AJAX requests in WordPress are handled through the admin-ajax.php endpoint, which is accessible to any visitor, making proper authentication and input validation essential for every handler you register. A Cross-Site Request Forgery (CSRF) attack tricks an authenticated user’s browser into sending a forged request to a site they are already logged into. WordPress nonces — one-time tokens tied to a specific action and user — are the standard mechanism for preventing CSRF in AJAX handlers. The wp_create_nonce() function generates a nonce on the server and check_ajax_referer() verifies it before any processing occurs. Input sanitization is equally important: every value from $_POST or $_GET must be treated as untrusted until validated and sanitized. WordPress ships a rich set of sanitization helpers including sanitize_text_field(), absint(), sanitize_email(), and wp_kses(). The wp_unslash() wrapper should be applied before sanitization to strip magic-quote slashes that PHP may add on older servers. Returning data with wp_send_json_success() and wp_send_json_error() sets the correct Content-Type header and terminates execution automatically. Registering both wp_ajax_{action} and wp_ajax_nopriv_{action} hooks controls whether the endpoint is available only to logged-in users or to everyone. The structured data guide demonstrates another server-side PHP pattern that touches public output. See the WooCommerce access control post for a real-world example of role checks combined with sanitized input. Applying these patterns consistently across all AJAX handlers eliminates the most common class of vulnerabilities in custom WordPress code.

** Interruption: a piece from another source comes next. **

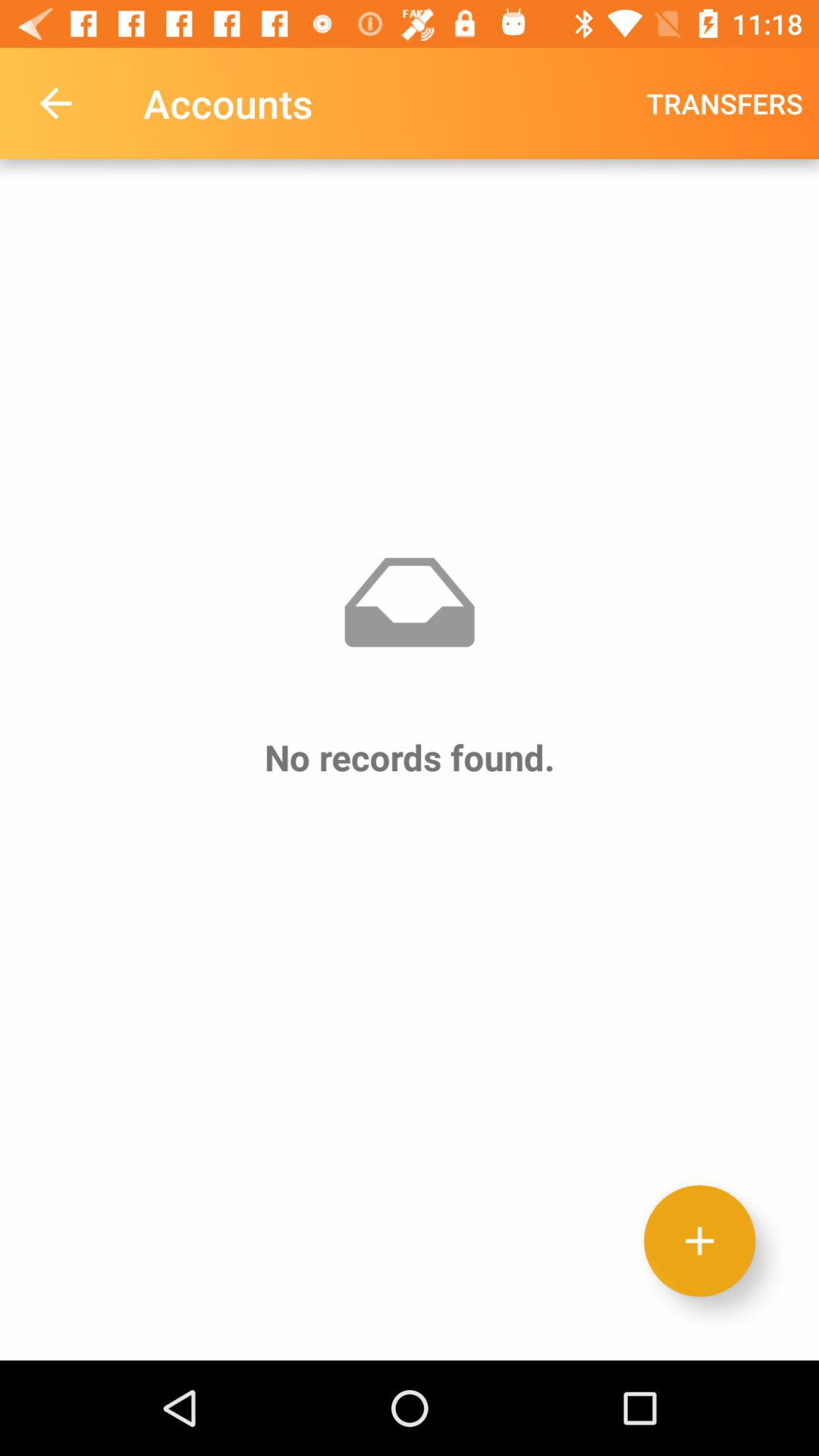
launch icon below the no records found. item (699, 1240)
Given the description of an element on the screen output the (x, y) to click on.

Problem: Custom WordPress AJAX handlers that skip nonce checks and raw input sanitization are vulnerable to CSRF attacks and data injection from untrusted requests.
Solution: Use wp_localize_script() to pass a nonce to JavaScript, call check_ajax_referer() at the top of each handler, and sanitize every $_POST value with the appropriate WordPress sanitization function before use.
// Enqueue script with a nonce for AJAX
add_action('wp_enqueue_scripts', function() {
wp_enqueue_script('my-ajax', get_template_directory_uri() . '/js/ajax.js', ['jquery'], '1.0', true);
wp_localize_script('my-ajax', 'myAjax', [
'ajaxurl' => admin_url('admin-ajax.php'),
'nonce' => wp_create_nonce('my_ajax_nonce'),
]);
});
// Register AJAX handler for logged-in and guest users
add_action('wp_ajax_my_action', 'handle_my_ajax');
add_action('wp_ajax_nopriv_my_action', 'handle_my_ajax');
function handle_my_ajax() {
check_ajax_referer('my_ajax_nonce', 'nonce');
$search = sanitize_text_field(wp_unslash($_POST['search'] ?? ''));
$results = get_posts(['s' => $search, 'posts_per_page' => 10, 'post_status' => 'publish']);
wp_send_json_success(array_map(function($post) {
return [
'id' => $post->ID,
'title' => get_the_title($post),
'url' => get_permalink($post),
];
}, $results));
}NOTE: Set the second parameter of check_ajax_referer() to the exact field name that holds the nonce in the POST data — mismatched names silently fail verification and leave the handler unprotected.